• [Work instruction]
The answer must consist solely of the lines from the line with "Open the Colours category" to the end of the data below, transcribed exactly and with no pictures.

• [Records shown]
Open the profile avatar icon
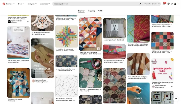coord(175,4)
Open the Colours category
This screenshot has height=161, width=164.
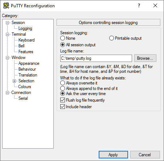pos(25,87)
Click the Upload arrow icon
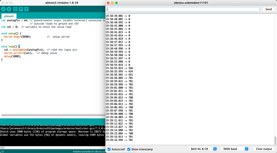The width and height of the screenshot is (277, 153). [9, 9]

• [Answer to this task]
Open the Colours category
This screenshot has height=161, width=164.
pos(25,87)
Click the Upload arrow icon
The width and height of the screenshot is (277, 153). [9, 9]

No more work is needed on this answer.